There are still philosophers and others who think that the psychological beliefs of most ordinary people are reasonably accurate. Armchair philosophers, including analytic ones and phenomenologists, presume that they can learn about the human mind by introspection, consulting their own intuitions about thought experiments, or paying attention to everyday use of language. The psychological evidence, however, suggests that people are often wrong in their understanding of mind.
For example, many American college students have a fundamental misunderstanding of how vision works. Gerald Winer and his colleagues at the Ohio State University found that approximately half the students maintain the ancient view that vision works as a result of emissions from eyes that go out to objects and then convey information about the objects back to the eyes. This view is completely at odds with the accepted scientific theory that vision works when light from the sun and other sources is reflected off objects into the eyes, stimulating the retina to send signals to the brain.
This error and many other misconceptions about psychology are reported in the valuable book, 50 Great Myths of Popular Psychology, by Scott Lillenfeld and his colleagues. Their list, which is actually much larger than 50, includes such widely held beliefs as the following. Most people use only 10% of their brain power. People are left-brained or right-brained. People have extrasensory perception. Subliminal messages can persuade people to purchase products. Most people experience a midlife crisis in their 40s or early 50s. Human memory works like a camera. Dreams possess symbolic meaning. Ulcers are caused by stress. Opposites attract. Crimes increase during full moons. Most mentally ill people are violent. Almost all people who confess to a crime are guilty of it. People are wrong about these and many other important facts about how the human mind works.
The discrepancy between popular and scientific psychology is consistent with the large body of research that shows that people have numerous misunderstandings of fundamental principles in physics, chemistry, and biology. Nevertheless, it remains a widespread assumption in some approaches to philosophy that understanding of the human mind can be gained through intuition and introspection. Some experimental philosophers also assume that getting a better idea of what people think about their own minds can tell us about how minds really operate. Experimental philosophy has the huge advantage over armchair analytic philosophy that it is does not simply consult the prejudiced intuitions of a single person, namely the philosopher who is claiming to be revealing the nature of “our” conceptual scheme. But consulting the mental reports or intuitions of a large number of people at best provides data to be explained by deeper theories of how the mind works.

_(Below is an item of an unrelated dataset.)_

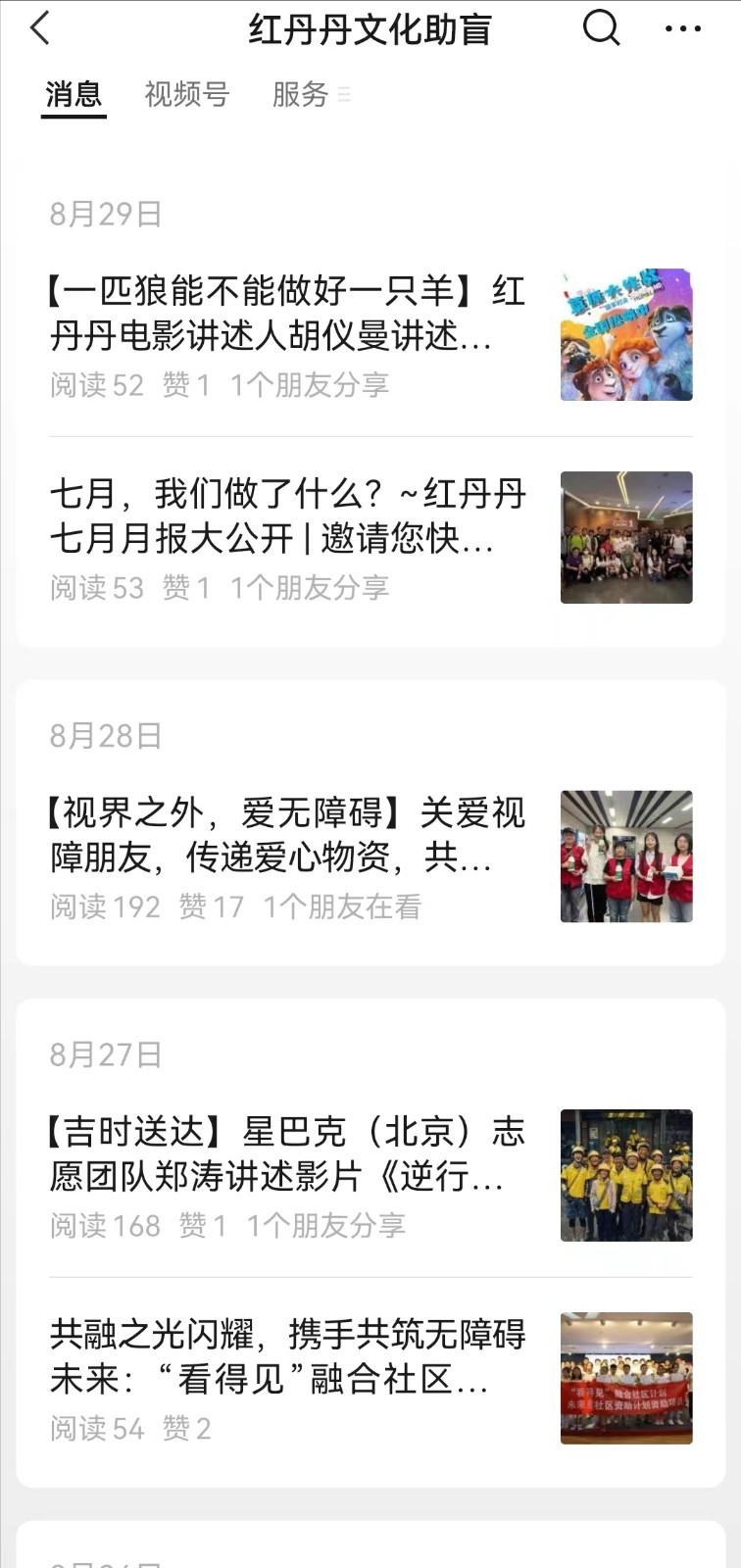Image resolution: width=741 pixels, height=1568 pixels.
Task: Open the 【吉时送达】星巴克志愿团队 article
Action: point(286,1154)
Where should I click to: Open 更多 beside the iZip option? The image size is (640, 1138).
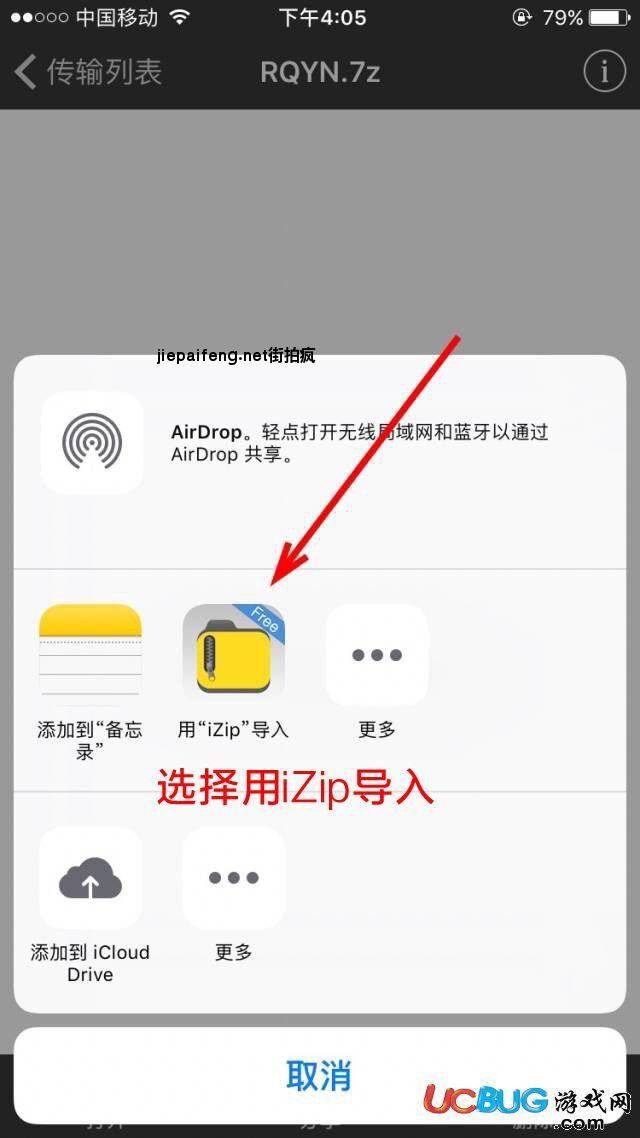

Hence philosophers need to abandon the attempt to learn about the mind from consulting the opinions of ordinary people. Scientific psychology has many more sophisticated experimental techniques within its repertoire, ranging from the reaction times and implicit measures of cognitive psychology to the increasingly popular brain scanning tools of cognitive neuroscience. Progress in philosophy of mind requires recognizing that people are largely ignorant and incoherent about the operations of their own minds, and that philosophy needs to follow psychology and neuroscience in order to move on to better mental theories. Trying to understand the mind by introspection, thought experiments, and surveys is like trying to understand the solar system by staring at the sky.